REQUIRED WORK
Only one stretch of the data below is wanted: the lines starting at the one with "Toggle fullscreen mode" and ending at the one with "Viewport: 800px width, 501px height.", both included, given again exactly.

ENTRIES SUPPLIED
╭──

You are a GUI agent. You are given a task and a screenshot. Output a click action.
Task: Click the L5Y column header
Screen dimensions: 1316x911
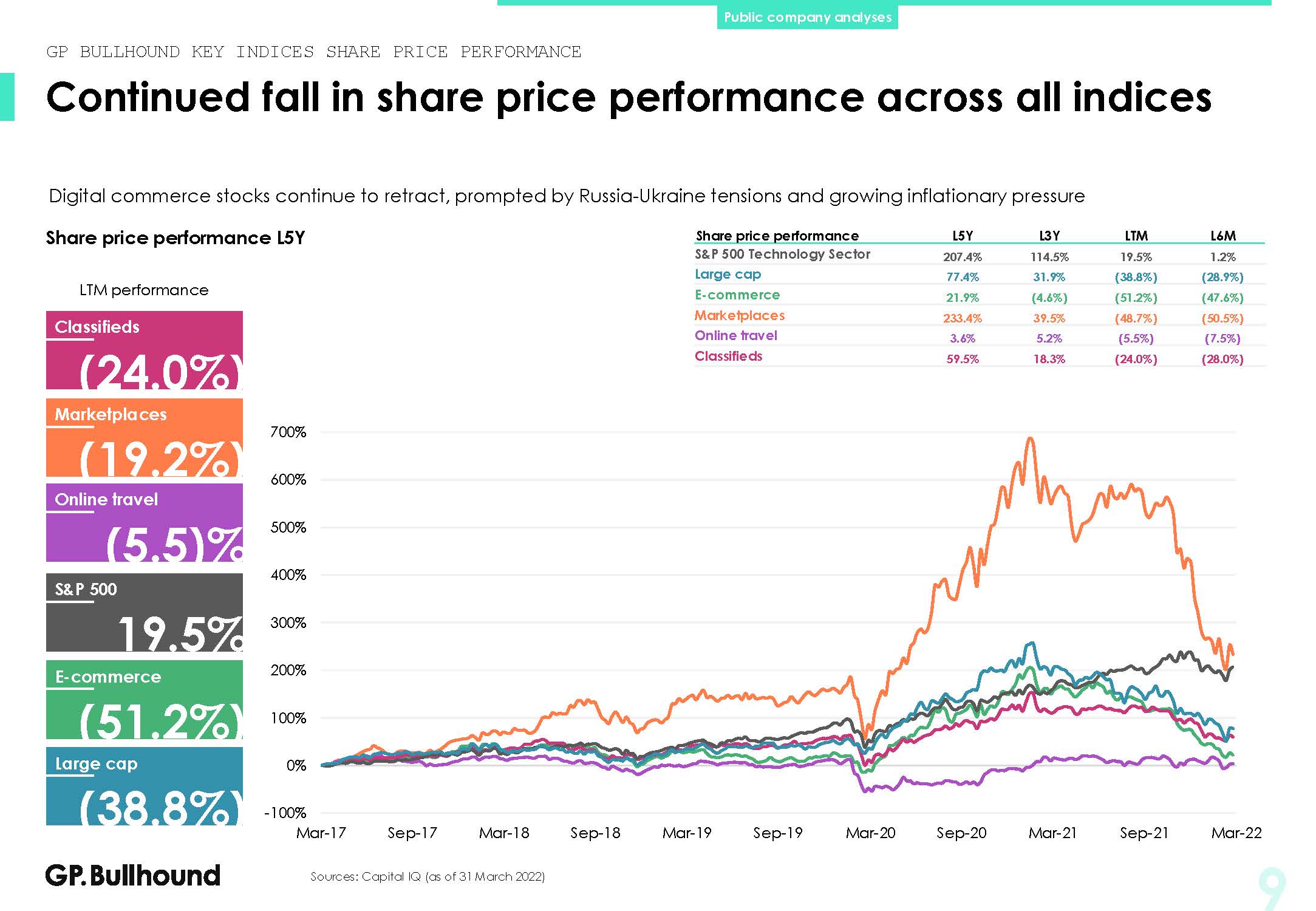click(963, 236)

╰──
╭──

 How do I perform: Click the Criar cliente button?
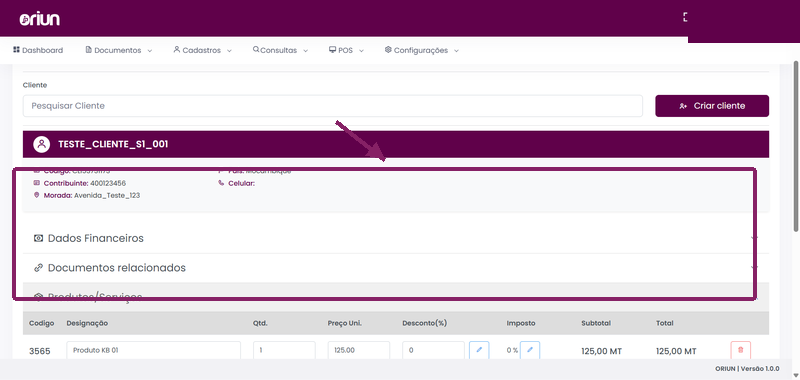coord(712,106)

╰──
╭──

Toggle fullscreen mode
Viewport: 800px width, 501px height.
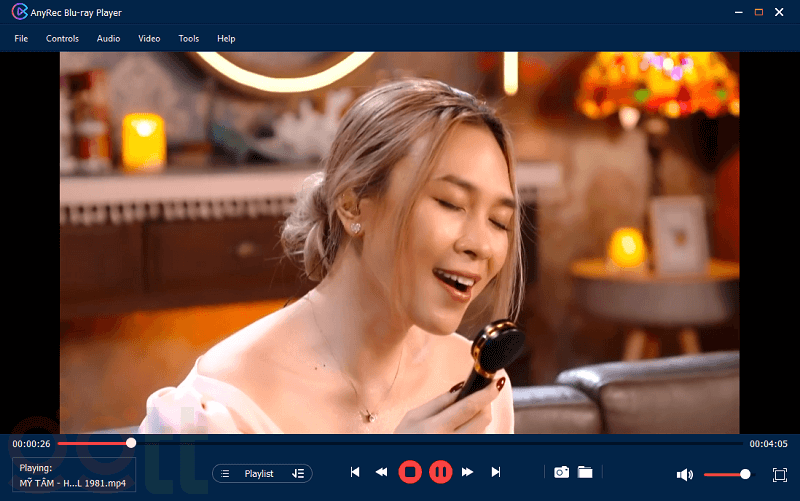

╰──

SOLUTION TO THE PROBLEM
Toggle fullscreen mode
Viewport: 800px width, 501px height.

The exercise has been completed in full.